:: DOCUMENT TEXT ::
'''

Great results, but Labour needs more voters, and an organisation that can find them

May 4, 2012 3:57 pm

So it has been a good day, we are on track for a 700 gains. Congratulations to everyone who worked so hard and delivered such great results. One of our most important achievements from last night is restoring our belief that we can win.

But, and of course there was a “but” coming, let’s be clear, what happened last night is not going to get us over the line in 2015. We need more voters and we need a party that can find and foster them. Tom Watson said on the BBC last night and is entirely correct that this is the foundation of building our Party back into power.

Having active councillors and having active councils is one of the best predictors of whether you win parliamentary seats and so could be the foundation for winning the next election. If we have Labour people in councils and CLPs building relationships with the electorate, communities and people; if these councillors and CLPs build trust, deliver some results on the ground, and listen; and if listening includes on policy concerns such as on immigration and crime, to who in the street needs a lift to the polling station. Then this could well be the starting point.

So, getting those councillors and council wins is really great, but here is to that promised “But”.

There are two actually.

This is low turnout terrain, and thus fragile. And all those happy and exhausted people across the country, those councillors and the teams of people that got them elected need to be grown, supported and resourced to actually turn what happened last night into parliamentary wins, and a future Labour majority.

If we can do get our activism levels up to win higher turn-out elections then yes, tonight could become the foundation of the parliamentary wins that will make up Labour’s next majority.
Addressing both those “Buts” requires us to get serious about investing in those teams and people that were out last night.

So what does it actually mean, supporting and resourcing these happy and exhausted people, scattered across the country, in Harlow, Norwich, Thurrock, Dudley, Birmingham, Blackburn and the rest, as well as the equally exhausted folks in Bradford and Glasgow? What do these councillors and parties need to do to build active, embedded parties that people will bother to turn out for on election day, in the rain, and when they don’t agree with every policy or person we are asking them to voting for? (Even the most loyal and committed of us don’t buy all of it all of the time, so this is about trust and building that trust for Labour’s “brand” across policy, issues and people.)

'''

:: TASK INSTRUCTIONS ::
Reproduce the article on Labour's local election results in full, word for word.

[Pointing records for text and elements]
'''

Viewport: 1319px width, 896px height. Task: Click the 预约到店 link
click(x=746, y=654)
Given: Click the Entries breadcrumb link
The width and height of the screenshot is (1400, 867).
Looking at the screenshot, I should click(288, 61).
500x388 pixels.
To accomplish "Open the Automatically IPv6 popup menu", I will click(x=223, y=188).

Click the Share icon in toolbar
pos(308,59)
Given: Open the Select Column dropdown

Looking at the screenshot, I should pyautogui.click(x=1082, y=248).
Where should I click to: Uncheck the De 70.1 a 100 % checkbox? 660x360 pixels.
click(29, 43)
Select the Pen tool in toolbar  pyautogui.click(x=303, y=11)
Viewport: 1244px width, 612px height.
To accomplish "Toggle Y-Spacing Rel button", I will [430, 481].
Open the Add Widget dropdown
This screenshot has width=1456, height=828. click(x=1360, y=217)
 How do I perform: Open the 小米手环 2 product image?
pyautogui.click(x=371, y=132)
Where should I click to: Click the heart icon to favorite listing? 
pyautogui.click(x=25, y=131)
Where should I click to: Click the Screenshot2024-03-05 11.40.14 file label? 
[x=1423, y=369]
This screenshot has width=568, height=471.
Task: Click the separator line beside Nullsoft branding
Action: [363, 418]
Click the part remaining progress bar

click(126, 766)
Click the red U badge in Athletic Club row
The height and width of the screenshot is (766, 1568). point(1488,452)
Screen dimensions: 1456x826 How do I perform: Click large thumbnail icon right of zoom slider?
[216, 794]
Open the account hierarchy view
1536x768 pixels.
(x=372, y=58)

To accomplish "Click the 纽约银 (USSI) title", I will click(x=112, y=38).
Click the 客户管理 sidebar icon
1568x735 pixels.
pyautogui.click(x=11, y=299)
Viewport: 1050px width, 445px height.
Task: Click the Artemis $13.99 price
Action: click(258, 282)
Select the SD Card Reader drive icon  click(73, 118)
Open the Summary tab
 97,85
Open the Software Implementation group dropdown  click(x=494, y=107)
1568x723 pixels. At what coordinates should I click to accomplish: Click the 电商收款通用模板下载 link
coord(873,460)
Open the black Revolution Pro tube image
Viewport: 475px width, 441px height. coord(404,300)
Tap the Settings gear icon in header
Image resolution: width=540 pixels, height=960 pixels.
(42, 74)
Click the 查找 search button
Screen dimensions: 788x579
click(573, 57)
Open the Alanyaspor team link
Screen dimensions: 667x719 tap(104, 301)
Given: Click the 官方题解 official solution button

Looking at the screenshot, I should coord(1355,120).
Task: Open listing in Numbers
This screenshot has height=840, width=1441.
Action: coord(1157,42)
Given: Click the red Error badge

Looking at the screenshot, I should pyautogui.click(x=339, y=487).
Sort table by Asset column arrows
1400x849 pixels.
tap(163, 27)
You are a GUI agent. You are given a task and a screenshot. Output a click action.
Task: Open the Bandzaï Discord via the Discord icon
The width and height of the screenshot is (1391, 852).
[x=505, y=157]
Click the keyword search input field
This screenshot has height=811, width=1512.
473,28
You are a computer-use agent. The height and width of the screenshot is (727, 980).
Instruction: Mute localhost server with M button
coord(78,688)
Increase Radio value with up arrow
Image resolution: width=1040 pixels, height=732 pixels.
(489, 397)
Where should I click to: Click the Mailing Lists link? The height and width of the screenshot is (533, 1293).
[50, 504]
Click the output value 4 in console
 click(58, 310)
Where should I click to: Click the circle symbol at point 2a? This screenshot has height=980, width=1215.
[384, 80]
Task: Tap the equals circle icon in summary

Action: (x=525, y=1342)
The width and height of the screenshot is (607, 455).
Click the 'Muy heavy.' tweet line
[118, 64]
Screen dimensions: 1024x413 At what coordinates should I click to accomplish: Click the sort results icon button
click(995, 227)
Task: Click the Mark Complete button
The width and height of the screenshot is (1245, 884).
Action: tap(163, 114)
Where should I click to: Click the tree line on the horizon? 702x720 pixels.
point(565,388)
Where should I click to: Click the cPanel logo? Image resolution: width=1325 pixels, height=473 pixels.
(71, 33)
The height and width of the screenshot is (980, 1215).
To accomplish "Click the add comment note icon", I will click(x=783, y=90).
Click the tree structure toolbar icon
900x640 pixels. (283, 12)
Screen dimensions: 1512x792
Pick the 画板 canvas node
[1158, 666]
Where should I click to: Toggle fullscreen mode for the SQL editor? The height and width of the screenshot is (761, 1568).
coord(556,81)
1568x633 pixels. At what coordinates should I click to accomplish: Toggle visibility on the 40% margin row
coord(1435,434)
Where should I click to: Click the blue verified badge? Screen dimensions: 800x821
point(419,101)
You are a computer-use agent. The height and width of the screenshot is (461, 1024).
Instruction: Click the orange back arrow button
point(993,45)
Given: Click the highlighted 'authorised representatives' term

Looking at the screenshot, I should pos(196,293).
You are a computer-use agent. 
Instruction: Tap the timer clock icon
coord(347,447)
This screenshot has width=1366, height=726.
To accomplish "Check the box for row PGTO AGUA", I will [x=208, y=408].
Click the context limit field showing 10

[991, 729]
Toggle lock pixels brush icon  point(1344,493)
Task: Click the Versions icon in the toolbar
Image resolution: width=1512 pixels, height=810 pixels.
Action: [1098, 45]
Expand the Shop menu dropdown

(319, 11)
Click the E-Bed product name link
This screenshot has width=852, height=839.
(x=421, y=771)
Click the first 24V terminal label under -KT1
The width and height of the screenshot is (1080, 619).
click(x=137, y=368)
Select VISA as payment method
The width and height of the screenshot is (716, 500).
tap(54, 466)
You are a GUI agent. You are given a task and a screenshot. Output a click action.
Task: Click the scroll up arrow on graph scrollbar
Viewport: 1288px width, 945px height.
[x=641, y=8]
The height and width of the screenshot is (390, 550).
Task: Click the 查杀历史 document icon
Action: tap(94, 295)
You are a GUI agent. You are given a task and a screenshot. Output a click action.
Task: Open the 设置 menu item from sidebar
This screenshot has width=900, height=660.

'''

:: WRITTEN REPLY ::
Great results, but Labour needs more voters, and an organisation that can find them

May 4, 2012 3:57 pm

So it has been a good day, we are on track for a 700 gains. Congratulations to everyone who worked so hard and delivered such great results. One of our most important achievements from last night is restoring our belief that we can win.

But, and of course there was a “but” coming, let’s be clear, what happened last night is not going to get us over the line in 2015. We need more voters and we need a party that can find and foster them. Tom Watson said on the BBC last night and is entirely correct that this is the foundation of building our Party back into power.

Having active councillors and having active councils is one of the best predictors of whether you win parliamentary seats and so could be the foundation for winning the next election. If we have Labour people in councils and CLPs building relationships with the electorate, communities and people; if these councillors and CLPs build trust, deliver some results on the ground, and listen; and if listening includes on policy concerns such as on immigration and crime, to who in the street needs a lift to the polling station. Then this could well be the starting point.

So, getting those councillors and council wins is really great, but here is to that promised “But”.

There are two actually.

This is low turnout terrain, and thus fragile. And all those happy and exhausted people across the country, those councillors and the teams of people that got them elected need to be grown, supported and resourced to actually turn what happened last night into parliamentary wins, and a future Labour majority.

If we can do get our activism levels up to win higher turn-out elections then yes, tonight could become the foundation of the parliamentary wins that will make up Labour’s next majority.
Addressing both those “Buts” requires us to get serious about investing in those teams and people that were out last night.

So what does it actually mean, supporting and resourcing these happy and exhausted people, scattered across the country, in Harlow, Norwich, Thurrock, Dudley, Birmingham, Blackburn and the rest, as well as the equally exhausted folks in Bradford and Glasgow? What do these councillors and parties need to do to build active, embedded parties that people will bother to turn out for on election day, in the rain, and when they don’t agree with every policy or person we are asking them to voting for? (Even the most loyal and committed of us don’t buy all of it all of the time, so this is about trust and building that trust for Labour’s “brand” across policy, issues and people.)